One of my roles at the University I'm currently teaching at is that of lab/discussion instructor for a Calculus-based 2nd semester Physics class. It's a small department (without a separate earth sci/geo dept), but the people are great to work with. Plus, I get to learn and review a whole bunch of physics that I've spent the last few years forgetting as I worked on my dissertation.
Science is fun for the mind. Geology draws on biology, chemistry, physics, math - it is the ultimate applied science. So how does a sedimentologist/paleontologist teach physics? The first part is easy - I have the answers and solutions beforehand. The second part is harder, but much more important. I can't just hand out a problem set or lab activity and then disappear, waiting for them to hand in their work. I have to answer their questions about the activity. Which means I have to understand the problem set at a level beyond just the answer. I have to be able to identify whether the students' thought process will lead them to a proper solution - and help extract them from an untenable solution attempt, no matter what mess they may have gotten themselves into. Ultimately, I have to understand how to solve the problem, but I also have to understand how an undergraduate views and may attempt to solve the problem.

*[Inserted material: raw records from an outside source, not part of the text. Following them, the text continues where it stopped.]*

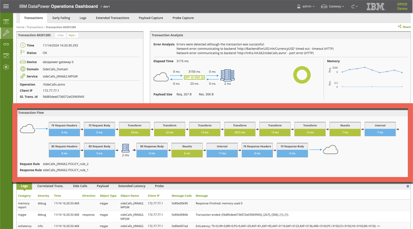Open the dashboard icon in left sidebar
The width and height of the screenshot is (413, 229).
(6, 22)
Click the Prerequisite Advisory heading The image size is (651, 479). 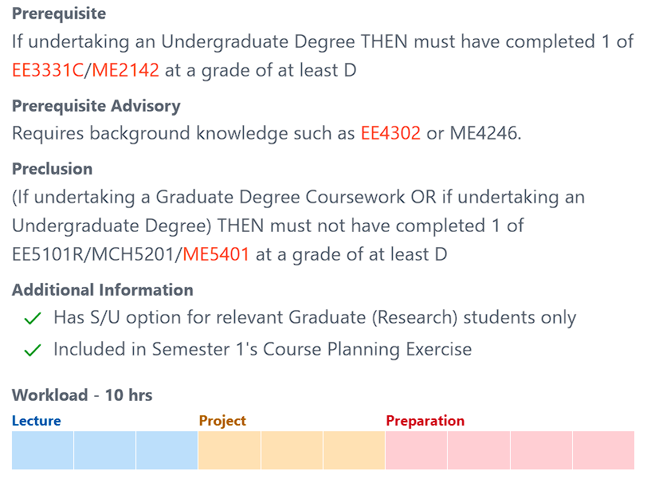point(96,106)
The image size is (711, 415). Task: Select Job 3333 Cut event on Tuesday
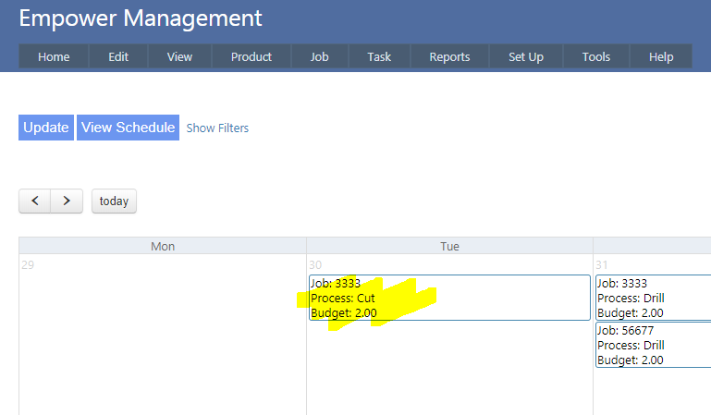[448, 298]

Plus, when we (as geologists) draw a geologic cross section, or a sedimentary particle falling through a column of water, we are constructing a physical model of how the world works. The skills required for successful analysis and problem-solving in physics are similar to those of all branches of science: identify the desired outcome, lay out the steps required to reach a solution (including formulae, quantitative estimations, etc.), solve the problem, check the calculated/estimated answer to what may be reasonably expected (and revise/retry if necessary). It's good exercise for the scientific mindset.